Il punto fisso è la negazione dell’oggetto, la negazione del sembiante, la negazione della provocazione, la negazione dell’identificazione; è la negazione della solitudine, della singolarità, è la negazione del sé. È chiaro che, negato il sé, allora c’è il soggetto, c’è la rappresentazione delle cose come devono essere, come devono stare, almeno in teoria. Poi, in realtà, interviene la “stressatura”, attribuita alla velocità della vita, al ritmo delle cose, alla frenesia, a tante cose; avviene questa “stressatura”, cioè questa impossibile tenuta del punto fisso, del punto fermo, del mondo come volontà e come rappresentazione, perché appunto la rappresentazione del mondo, della mondanità parte da questo punto fisso.
È quanto meno da accogliere questa formula della “stressatura”, in un certo qual modo come avvio del racconto. È dalla “stressatura” che può partire un racconto, una domanda, non già dalla soggettività che afferma sé stessa. Cosa potrebbe mai raccontare la soggettività?

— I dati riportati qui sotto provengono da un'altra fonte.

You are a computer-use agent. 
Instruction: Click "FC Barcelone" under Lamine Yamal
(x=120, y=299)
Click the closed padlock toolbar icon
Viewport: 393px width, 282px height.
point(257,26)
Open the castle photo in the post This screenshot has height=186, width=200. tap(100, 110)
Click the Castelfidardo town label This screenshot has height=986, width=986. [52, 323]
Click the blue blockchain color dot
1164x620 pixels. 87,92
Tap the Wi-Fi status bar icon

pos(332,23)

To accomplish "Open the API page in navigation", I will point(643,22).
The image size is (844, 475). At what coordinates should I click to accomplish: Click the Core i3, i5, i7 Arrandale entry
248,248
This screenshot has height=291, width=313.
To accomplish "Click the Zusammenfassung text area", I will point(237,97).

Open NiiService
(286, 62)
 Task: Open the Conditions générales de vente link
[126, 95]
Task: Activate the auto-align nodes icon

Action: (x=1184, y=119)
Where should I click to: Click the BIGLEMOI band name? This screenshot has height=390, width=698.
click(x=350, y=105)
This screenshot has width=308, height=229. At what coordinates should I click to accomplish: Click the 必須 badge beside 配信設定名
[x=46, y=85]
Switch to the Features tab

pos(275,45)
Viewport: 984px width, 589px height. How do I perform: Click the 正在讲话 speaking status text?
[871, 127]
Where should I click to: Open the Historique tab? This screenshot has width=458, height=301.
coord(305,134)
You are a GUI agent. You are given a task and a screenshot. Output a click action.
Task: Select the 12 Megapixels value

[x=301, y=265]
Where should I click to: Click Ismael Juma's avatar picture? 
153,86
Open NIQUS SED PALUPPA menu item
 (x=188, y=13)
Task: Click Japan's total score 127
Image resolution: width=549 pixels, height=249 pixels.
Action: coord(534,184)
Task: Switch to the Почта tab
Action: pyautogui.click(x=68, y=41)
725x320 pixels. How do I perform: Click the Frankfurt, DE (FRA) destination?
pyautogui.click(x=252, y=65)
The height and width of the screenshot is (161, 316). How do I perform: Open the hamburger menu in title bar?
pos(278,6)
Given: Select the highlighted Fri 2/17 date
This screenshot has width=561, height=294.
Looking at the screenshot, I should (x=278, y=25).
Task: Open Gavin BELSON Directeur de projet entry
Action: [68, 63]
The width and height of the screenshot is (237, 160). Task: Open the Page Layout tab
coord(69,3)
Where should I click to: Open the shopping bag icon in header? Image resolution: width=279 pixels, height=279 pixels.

Ora, c’è, in questa formula, un accenno all’esigenza della dieta, perché infatti non basta vivere, importa anche il modo, come vivere, in quale modo vivere: ed è appunto questa la questione della dieta. Quindi, quali sono i modi con cui ciascuno vive? Non già secondo cui ognuno può vivere, ma secondo cui ciascuno vive; come dire che questo modo esige il progetto e il programma, progetto e programma di vita, esige il dispositivo.